■ INSTRUCTIONS TO FOLLOW:
The required output is the exact run of lines below that opens at the line with "megamet.kam@mail.ru (1355, 1255)" and closes at the line with "Departure airport(s) (205, 185)".

■ EXCERPTED RECORDS:
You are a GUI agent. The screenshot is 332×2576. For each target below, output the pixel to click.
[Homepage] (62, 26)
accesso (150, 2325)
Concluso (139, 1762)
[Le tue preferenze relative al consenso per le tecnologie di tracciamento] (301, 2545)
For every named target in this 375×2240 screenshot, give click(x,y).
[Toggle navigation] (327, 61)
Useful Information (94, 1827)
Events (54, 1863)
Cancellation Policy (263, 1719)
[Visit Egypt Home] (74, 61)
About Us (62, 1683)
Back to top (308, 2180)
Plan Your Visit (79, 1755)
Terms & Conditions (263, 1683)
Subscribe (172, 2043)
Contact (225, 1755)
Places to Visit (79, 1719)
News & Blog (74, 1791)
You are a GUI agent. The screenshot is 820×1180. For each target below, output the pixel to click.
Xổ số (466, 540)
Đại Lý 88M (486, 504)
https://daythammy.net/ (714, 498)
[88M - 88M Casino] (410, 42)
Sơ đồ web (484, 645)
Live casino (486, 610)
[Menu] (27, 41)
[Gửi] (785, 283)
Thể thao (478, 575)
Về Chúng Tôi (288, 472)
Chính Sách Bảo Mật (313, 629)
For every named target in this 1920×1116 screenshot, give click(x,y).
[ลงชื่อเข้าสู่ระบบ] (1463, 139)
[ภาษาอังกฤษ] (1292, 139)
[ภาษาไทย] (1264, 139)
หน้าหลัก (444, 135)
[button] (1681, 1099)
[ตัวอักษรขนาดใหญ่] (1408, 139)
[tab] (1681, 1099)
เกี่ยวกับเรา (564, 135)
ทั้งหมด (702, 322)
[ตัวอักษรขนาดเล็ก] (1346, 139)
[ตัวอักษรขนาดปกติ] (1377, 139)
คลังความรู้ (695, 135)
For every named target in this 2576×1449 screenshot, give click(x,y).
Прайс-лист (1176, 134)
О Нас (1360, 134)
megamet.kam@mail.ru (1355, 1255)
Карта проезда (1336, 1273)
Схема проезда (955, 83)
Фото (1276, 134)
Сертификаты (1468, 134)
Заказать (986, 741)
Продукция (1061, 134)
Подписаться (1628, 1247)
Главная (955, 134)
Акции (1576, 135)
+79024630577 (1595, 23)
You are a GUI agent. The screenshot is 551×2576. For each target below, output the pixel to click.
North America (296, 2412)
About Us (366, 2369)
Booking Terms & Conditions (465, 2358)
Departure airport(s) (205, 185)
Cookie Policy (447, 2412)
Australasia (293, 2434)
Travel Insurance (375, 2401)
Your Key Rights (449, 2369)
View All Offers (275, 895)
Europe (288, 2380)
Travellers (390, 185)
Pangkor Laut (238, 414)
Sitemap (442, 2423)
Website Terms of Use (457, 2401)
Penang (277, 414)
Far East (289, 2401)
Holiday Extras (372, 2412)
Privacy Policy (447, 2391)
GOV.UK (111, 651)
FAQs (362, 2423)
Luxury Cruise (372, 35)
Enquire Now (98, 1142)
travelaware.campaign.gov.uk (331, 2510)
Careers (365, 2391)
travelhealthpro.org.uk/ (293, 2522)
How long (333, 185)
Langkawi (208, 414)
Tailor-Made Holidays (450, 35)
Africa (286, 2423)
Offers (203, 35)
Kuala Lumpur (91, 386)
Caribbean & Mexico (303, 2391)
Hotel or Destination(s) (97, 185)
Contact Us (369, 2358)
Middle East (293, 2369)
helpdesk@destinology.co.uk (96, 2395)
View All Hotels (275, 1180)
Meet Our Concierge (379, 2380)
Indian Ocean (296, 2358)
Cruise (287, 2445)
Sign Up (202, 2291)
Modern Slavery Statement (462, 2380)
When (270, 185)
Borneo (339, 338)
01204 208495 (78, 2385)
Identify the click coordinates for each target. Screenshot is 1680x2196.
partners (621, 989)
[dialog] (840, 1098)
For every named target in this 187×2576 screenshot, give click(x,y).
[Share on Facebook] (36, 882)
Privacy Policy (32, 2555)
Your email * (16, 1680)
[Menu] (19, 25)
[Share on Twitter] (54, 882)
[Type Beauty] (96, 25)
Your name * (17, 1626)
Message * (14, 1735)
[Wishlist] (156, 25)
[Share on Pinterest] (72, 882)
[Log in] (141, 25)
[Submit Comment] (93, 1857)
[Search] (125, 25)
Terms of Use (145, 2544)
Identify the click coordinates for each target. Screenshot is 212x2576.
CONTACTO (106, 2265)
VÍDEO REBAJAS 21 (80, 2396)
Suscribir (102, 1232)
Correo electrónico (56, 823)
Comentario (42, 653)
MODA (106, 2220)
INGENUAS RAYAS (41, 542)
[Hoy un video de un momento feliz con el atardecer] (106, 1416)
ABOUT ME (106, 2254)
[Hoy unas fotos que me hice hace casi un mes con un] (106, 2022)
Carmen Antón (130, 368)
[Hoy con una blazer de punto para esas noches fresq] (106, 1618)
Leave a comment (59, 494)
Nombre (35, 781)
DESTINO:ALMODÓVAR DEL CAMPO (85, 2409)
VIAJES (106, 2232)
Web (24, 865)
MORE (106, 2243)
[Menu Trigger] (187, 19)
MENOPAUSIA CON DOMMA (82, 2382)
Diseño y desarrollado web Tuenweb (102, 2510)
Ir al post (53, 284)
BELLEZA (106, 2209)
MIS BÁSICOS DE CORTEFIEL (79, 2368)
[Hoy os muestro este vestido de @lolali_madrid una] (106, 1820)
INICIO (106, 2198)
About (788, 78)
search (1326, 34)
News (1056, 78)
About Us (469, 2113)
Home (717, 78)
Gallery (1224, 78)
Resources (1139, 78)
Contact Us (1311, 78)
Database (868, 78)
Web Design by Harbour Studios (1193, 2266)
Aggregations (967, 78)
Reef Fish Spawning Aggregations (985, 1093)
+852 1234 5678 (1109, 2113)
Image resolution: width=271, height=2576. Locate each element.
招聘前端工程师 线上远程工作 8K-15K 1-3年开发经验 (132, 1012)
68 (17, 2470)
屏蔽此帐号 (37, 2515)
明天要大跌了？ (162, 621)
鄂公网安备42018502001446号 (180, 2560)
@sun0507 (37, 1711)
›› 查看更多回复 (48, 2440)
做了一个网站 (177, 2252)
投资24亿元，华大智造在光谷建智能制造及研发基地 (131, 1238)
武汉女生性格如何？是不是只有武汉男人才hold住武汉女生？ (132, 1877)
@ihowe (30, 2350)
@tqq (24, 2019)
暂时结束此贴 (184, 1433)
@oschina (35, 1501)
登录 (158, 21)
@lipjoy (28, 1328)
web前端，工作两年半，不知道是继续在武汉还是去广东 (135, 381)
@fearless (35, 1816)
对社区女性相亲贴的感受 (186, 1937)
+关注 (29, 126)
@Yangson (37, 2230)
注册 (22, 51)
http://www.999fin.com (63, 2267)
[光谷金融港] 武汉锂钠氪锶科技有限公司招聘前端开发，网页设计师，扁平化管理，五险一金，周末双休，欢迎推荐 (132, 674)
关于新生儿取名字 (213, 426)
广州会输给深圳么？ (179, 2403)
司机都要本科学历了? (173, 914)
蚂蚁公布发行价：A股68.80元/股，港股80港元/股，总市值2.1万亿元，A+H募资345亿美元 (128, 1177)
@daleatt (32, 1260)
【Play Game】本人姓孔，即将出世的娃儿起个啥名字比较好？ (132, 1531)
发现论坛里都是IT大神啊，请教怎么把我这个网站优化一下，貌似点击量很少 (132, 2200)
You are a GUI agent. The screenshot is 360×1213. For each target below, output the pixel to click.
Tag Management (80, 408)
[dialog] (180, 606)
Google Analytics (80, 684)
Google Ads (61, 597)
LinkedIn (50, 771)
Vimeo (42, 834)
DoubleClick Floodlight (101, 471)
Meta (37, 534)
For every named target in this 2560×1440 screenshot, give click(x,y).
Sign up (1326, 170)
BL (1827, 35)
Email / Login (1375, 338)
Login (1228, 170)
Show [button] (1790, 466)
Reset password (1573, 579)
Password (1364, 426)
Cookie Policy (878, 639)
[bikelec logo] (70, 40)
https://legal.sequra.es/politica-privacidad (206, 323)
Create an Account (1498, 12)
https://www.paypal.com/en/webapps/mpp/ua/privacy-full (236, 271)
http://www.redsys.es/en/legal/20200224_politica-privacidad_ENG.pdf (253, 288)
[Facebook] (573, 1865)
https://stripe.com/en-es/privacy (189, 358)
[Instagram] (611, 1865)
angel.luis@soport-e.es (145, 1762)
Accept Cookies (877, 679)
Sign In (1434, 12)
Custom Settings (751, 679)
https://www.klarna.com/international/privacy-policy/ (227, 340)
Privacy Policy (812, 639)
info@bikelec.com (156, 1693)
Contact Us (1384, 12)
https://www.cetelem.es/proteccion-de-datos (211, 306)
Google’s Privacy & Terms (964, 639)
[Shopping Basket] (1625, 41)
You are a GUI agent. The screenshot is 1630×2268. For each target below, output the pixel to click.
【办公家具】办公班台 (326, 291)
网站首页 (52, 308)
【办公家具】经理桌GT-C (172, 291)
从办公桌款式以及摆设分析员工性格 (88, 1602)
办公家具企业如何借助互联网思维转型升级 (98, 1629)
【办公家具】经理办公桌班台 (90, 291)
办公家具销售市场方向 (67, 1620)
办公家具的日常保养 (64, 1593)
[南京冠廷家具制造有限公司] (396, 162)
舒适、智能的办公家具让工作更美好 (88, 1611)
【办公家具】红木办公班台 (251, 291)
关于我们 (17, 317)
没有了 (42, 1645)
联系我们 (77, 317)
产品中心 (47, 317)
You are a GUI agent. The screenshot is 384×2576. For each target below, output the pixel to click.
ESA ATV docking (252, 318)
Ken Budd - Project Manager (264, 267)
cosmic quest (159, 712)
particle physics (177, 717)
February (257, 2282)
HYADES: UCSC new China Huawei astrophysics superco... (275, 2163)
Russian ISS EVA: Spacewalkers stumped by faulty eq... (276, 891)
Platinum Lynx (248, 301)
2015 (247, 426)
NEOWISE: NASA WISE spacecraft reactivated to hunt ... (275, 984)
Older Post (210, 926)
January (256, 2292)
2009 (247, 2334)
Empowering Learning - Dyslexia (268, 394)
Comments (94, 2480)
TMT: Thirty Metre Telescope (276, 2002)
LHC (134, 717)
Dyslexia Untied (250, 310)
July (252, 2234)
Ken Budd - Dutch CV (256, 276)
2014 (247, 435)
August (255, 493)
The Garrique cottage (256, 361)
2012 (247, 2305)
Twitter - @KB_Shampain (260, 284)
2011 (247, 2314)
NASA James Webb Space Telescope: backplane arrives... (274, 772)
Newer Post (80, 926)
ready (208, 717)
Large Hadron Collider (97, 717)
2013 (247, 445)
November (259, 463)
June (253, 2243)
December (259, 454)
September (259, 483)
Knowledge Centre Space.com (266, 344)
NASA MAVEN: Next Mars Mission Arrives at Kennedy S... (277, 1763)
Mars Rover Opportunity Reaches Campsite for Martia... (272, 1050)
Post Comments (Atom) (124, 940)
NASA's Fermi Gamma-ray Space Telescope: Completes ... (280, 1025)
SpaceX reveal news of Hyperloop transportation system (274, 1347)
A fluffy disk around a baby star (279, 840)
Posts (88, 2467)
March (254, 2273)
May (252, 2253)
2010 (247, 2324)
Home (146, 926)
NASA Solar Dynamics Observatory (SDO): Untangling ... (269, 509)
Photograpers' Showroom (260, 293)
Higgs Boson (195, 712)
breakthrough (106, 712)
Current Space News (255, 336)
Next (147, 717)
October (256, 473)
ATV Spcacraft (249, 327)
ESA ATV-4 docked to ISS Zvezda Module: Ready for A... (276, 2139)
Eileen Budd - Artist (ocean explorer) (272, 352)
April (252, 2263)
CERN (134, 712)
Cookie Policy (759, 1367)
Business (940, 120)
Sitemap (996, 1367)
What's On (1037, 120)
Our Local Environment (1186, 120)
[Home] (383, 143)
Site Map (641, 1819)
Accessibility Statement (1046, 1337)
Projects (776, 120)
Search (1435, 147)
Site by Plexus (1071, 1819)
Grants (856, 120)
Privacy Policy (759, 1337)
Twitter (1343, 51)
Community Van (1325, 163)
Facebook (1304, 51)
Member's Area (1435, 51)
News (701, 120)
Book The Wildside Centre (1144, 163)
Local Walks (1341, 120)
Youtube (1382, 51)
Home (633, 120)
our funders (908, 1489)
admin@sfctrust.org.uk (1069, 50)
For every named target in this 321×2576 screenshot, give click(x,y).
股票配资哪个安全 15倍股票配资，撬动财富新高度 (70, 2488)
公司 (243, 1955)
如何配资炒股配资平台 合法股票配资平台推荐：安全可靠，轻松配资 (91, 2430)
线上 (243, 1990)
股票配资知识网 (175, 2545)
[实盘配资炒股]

■ RESULT OF THE TASK:
megamet.kam@mail.ru (1355, 1255)
Карта проезда (1336, 1273)
Схема проезда (955, 83)
Фото (1276, 134)
Сертификаты (1468, 134)
Заказать (986, 741)
Продукция (1061, 134)
Подписаться (1628, 1247)
Главная (955, 134)
Акции (1576, 135)
+79024630577 (1595, 23)
You are a GUI agent. The screenshot is 551×2576. For each target below, output the pixel to click.
North America (296, 2412)
About Us (366, 2369)
Booking Terms & Conditions (465, 2358)
Departure airport(s) (205, 185)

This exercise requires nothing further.